Entries for locating text and elements
========

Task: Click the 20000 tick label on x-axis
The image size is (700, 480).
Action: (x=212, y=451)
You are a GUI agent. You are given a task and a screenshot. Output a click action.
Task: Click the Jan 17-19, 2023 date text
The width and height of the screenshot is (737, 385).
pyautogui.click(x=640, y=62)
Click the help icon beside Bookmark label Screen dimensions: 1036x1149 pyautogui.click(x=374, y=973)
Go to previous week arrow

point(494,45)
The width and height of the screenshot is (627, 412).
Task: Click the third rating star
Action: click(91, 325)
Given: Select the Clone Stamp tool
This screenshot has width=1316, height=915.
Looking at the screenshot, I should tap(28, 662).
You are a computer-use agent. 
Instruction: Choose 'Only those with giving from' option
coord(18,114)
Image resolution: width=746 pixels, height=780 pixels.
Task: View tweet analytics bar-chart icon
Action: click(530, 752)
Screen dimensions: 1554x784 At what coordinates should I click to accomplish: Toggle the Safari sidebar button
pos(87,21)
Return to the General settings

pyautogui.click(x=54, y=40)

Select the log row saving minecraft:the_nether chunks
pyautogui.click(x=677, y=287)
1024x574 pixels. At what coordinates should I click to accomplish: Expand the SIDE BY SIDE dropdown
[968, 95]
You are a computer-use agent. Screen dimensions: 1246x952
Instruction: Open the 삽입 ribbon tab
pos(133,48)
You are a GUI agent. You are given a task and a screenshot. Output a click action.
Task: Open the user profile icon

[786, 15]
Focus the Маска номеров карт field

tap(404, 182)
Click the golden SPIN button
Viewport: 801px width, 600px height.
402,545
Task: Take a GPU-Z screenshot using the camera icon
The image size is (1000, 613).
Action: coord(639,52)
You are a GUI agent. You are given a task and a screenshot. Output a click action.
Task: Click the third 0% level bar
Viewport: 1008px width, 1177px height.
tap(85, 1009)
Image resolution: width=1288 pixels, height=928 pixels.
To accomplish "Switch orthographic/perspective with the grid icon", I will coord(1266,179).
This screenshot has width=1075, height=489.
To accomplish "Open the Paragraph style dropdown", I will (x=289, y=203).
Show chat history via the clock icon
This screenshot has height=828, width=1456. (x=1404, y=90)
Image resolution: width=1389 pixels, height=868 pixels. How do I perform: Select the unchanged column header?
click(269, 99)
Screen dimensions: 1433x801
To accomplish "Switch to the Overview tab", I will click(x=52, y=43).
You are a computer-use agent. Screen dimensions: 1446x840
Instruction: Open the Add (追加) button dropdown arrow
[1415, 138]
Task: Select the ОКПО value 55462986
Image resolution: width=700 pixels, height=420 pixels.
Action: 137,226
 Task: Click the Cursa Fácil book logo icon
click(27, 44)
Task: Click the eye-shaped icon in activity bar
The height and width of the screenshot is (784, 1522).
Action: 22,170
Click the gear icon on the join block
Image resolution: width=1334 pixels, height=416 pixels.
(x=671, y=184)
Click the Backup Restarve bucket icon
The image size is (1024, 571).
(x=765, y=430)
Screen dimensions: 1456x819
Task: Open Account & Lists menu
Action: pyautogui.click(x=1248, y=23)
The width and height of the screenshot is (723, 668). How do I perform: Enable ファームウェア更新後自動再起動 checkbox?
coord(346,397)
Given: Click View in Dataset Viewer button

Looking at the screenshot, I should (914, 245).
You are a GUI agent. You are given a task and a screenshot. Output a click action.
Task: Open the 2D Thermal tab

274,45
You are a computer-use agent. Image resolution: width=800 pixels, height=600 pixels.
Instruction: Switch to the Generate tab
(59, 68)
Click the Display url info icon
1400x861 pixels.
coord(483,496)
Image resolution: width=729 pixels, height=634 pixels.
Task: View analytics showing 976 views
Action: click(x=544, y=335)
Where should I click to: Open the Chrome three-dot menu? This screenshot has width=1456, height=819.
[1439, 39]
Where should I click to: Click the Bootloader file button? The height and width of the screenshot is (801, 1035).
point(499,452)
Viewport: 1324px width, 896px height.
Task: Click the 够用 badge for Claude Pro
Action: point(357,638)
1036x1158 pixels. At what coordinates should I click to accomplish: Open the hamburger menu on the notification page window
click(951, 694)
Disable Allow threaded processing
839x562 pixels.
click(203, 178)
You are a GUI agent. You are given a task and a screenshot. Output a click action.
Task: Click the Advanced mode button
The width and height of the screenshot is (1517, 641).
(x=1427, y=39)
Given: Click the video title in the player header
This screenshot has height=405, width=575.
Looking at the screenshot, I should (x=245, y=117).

========

Rewrite every line of the records above as a numbered list, omitting blank lines.

1. Task: Click the 20000 tick label on x-axis
2. The image size is (700, 480).
3. Action: (x=212, y=451)
4. You are a GUI agent. You are given a task and a screenshot. Output a click action.
5. Task: Click the Jan 17-19, 2023 date text
6. The width and height of the screenshot is (737, 385).
7. pyautogui.click(x=640, y=62)
8. Click the help icon beside Bookmark label Screen dimensions: 1036x1149 pyautogui.click(x=374, y=973)
9. Go to previous week arrow
10. point(494,45)
11. The width and height of the screenshot is (627, 412).
12. Task: Click the third rating star
13. Action: click(91, 325)
14. Given: Select the Clone Stamp tool
15. This screenshot has width=1316, height=915.
16. Looking at the screenshot, I should tap(28, 662).
17. You are a computer-use agent. 
18. Instruction: Choose 'Only those with giving from' option
19. coord(18,114)
20. Image resolution: width=746 pixels, height=780 pixels.
21. Task: View tweet analytics bar-chart icon
22. Action: click(530, 752)
23. Screen dimensions: 1554x784 At what coordinates should I click to accomplish: Toggle the Safari sidebar button
24. pos(87,21)
25. Return to the General settings
26. pyautogui.click(x=54, y=40)
27. Select the log row saving minecraft:the_nether chunks
28. pyautogui.click(x=677, y=287)
29. 1024x574 pixels. At what coordinates should I click to accomplish: Expand the SIDE BY SIDE dropdown
30. [968, 95]
31. You are a computer-use agent. Screen dimensions: 1246x952
32. Instruction: Open the 삽입 ribbon tab
33. pos(133,48)
34. You are a GUI agent. You are given a task and a screenshot. Output a click action.
35. Task: Open the user profile icon
36. [786, 15]
37. Focus the Маска номеров карт field
38. tap(404, 182)
39. Click the golden SPIN button
40. Viewport: 801px width, 600px height.
41. 402,545
42. Task: Take a GPU-Z screenshot using the camera icon
43. The image size is (1000, 613).
44. Action: coord(639,52)
45. You are a GUI agent. You are given a task and a screenshot. Output a click action.
46. Task: Click the third 0% level bar
47. Viewport: 1008px width, 1177px height.
48. tap(85, 1009)
49. Image resolution: width=1288 pixels, height=928 pixels.
50. To accomplish "Switch orthographic/perspective with the grid icon", I will coord(1266,179).
51. This screenshot has width=1075, height=489.
52. To accomplish "Open the Paragraph style dropdown", I will (x=289, y=203).
53. Show chat history via the clock icon
54. This screenshot has height=828, width=1456. (x=1404, y=90)
55. Image resolution: width=1389 pixels, height=868 pixels. How do I perform: Select the unchanged column header?
56. click(269, 99)
57. Screen dimensions: 1433x801
58. To accomplish "Switch to the Overview tab", I will click(x=52, y=43).
59. You are a computer-use agent. Screen dimensions: 1446x840
60. Instruction: Open the Add (追加) button dropdown arrow
61. [1415, 138]
62. Task: Select the ОКПО value 55462986
63. Image resolution: width=700 pixels, height=420 pixels.
64. Action: 137,226
65.  Task: Click the Cursa Fácil book logo icon
66. click(27, 44)
67. Task: Click the eye-shaped icon in activity bar
68. The height and width of the screenshot is (784, 1522).
69. Action: 22,170
70. Click the gear icon on the join block
71. Image resolution: width=1334 pixels, height=416 pixels.
72. (x=671, y=184)
73. Click the Backup Restarve bucket icon
74. The image size is (1024, 571).
75. (x=765, y=430)
76. Screen dimensions: 1456x819
77. Task: Open Account & Lists menu
78. Action: pyautogui.click(x=1248, y=23)
79. The width and height of the screenshot is (723, 668). How do I perform: Enable ファームウェア更新後自動再起動 checkbox?
80. coord(346,397)
81. Given: Click View in Dataset Viewer button
82. Looking at the screenshot, I should (914, 245).
83. You are a GUI agent. You are given a task and a screenshot. Output a click action.
84. Task: Open the 2D Thermal tab
85. 274,45
86. You are a computer-use agent. Image resolution: width=800 pixels, height=600 pixels.
87. Instruction: Switch to the Generate tab
88. (59, 68)
89. Click the Display url info icon
90. 1400x861 pixels.
91. coord(483,496)
92. Image resolution: width=729 pixels, height=634 pixels.
93. Task: View analytics showing 976 views
94. Action: click(x=544, y=335)
95. Where should I click to: Open the Chrome three-dot menu? This screenshot has width=1456, height=819.
96. [1439, 39]
97. Where should I click to: Click the Bootloader file button? The height and width of the screenshot is (801, 1035).
98. point(499,452)
99. Viewport: 1324px width, 896px height.
100. Task: Click the 够用 badge for Claude Pro
101. Action: point(357,638)
102. 1036x1158 pixels. At what coordinates should I click to accomplish: Open the hamburger menu on the notification page window
103. click(951, 694)
104. Disable Allow threaded processing
105. 839x562 pixels.
106. click(203, 178)
107. You are a GUI agent. You are given a task and a screenshot. Output a click action.
108. Task: Click the Advanced mode button
109. The width and height of the screenshot is (1517, 641).
110. (x=1427, y=39)
111. Given: Click the video title in the player header
112. This screenshot has height=405, width=575.
113. Looking at the screenshot, I should (x=245, y=117).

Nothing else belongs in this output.